Easy Steps for Wiring Residential Electrical Outlets
While wiring wall switches can quickly get convoluted if you are, say, dealing with lights on multiple stair landings, wiring electrical outlets tend to be simpler and easier. Your job is to not rush and make sure you understand what color wire goes where on the new receptacle. You can check your finished work with an outlet tester to see how well you did.
Before You Start Wiring
You need to match the size of your outlet box to the job. If you are doing an end-of-circuit outlet involving 14-gauge wire on a 15-amp circuit, an 18-cubic-inch box -- the smallest size -- will work. If you have heavier 12-gauge on a 20-amp circuit, you may need to go up to a 20.4 or 22.5 cubic inch box -- the volume is stamped on the inside of the box.

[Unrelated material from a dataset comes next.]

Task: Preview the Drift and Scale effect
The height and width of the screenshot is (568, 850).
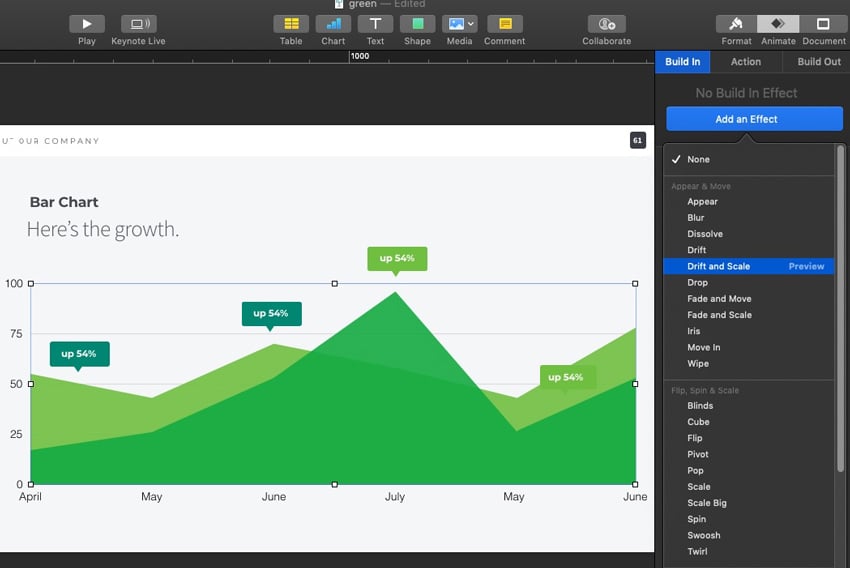Action: click(x=806, y=267)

Putting in the wrong size is a common mistake for newbies, writes online electrician Dean Johnson, so discuss the sizes with the electrical inspector when you submit diagrams, if you are wiring new construction.

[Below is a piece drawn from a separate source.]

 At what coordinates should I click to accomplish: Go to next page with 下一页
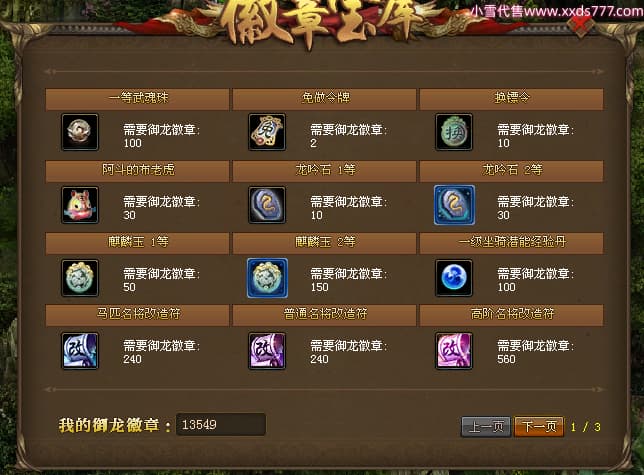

Always turn off the power to the circuit before working with any wiring or devices. Test the circuit with non-contact circuit tester and proceed only if the test confirms the power is off. Once you have the right size box and have fed the cable to it, you are almost ready to let the wiring begin. If you have just one cable entering the box, you are at the end of the run, and you have the easiest scenario possible. Connect the white wire to the silver terminal screw, the bare wire to the green grounding screw, and the black wire to a brass or gold terminal screw. If the electrical box is metal, include pigtails (short lengths of bare copper wire) that connect to the circuit ground wire, the receptacle's ground screw and the grounding screw on the box; join the wires with a plastic wire connector, or wire nut. Carefully fold the wires back into the box. Screw the outlet to the box, top and bottom. Screw the cover plate’s center screw to the outlet and restore power to the circuit.
If you have two cables entering the outlet, you are looking at a middle-of-the-run receptacle. The second cable continues on its way to additional outlets or other devices in the house. In this arrangement, the black wires still attach to the brass terminal screws, and the white wires to silver terminal screws. It doesn’t matter which screws, upper or lower, either cables’ wires attach to, provided the receptacle is standard; for a GFCI receptacle you have to be mindful of the "LOAD" and "LINE" terminals (follow the manufacturer's wiring diagram). Twist the bare wires and a pigtail together into a wire nut (including an additional pigtail to ground a metal box). Attach the pigtail to the green grounding screw.